I have not been on this schedule since the sixth grade. Alarm at 0600, breakfast at 0630, leave suitcase outside door at 0700, get in the bus at 0800. I’d skip breakfast but there’s no coffee pot in the hotel room. Or potable water. When you visit Turkey, remember that water is not free, even in restaurants.
Ephesus the ancient Greek, then Roman, then Byzantine, then Seljuk, then Ottoman city in Anatolia (Asia Minor) has two reigning tourist attractions, both female divinities.
The more recent one is the Virgin Mary, who is believed to have lived in this nondescript house on a hill.
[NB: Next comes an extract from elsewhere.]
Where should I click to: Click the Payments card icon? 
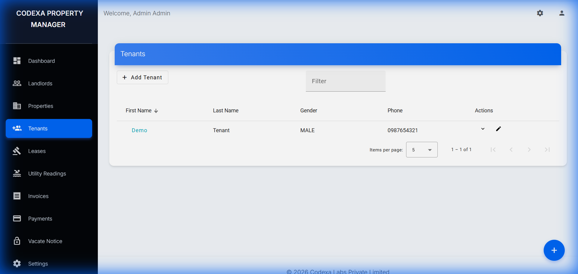tap(17, 218)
There are no records to support this claim: the BVM is supposed to have traveled to Asia Minor with the apostle John after Jesus’s death, but there was no forwarding address. This house reportedly matches the description provided by a German nun, who saw it in a vision. It is now a pilgrimage destination.
I suspect that Ephesus was the best candidate for the BVM’s address because for centuries before Christianity the city had been associated with another, much older female divinity—the Greek goddess Artemis who was merged with the Anatolian goddess Kybele to become the Lady of Ephesus, who is portrayed as a woman with many, many breasts (though some think they might be testicles).
This is all that remains of the Temple of Artemis in Ephesus, one of the Seven Wonders of the Ancient World: pieces of stone piled into a column in Selcuk. The original temple was burned down by one Herostratus, who wanted to be remembered for something, anything. This makes him the first fame whore on record. “Why didn’t Artemis protect her temple?” people asked. Tradition says the goddess of fertility was busy that day, helping a woman who was in labor. The child grew up to become Alexander the Great. The temple was rebuilt, the size of a football field. Later it was destroyed by a Christian mob.
The ruins of Ephesus give you some idea of its grandeur and sophistication. Its main avenue is lined with the remains of shops, you can see the pipes in the ground for the indoor plumbing, and there are holes in the street where large torches were planted at night.
Scholars think this is an ad for a brothel. There’s a foot to tell patrons where to go, a woman and a heart indicating what they could get, and a bill (credit card?) reminding them that it wasn’t free.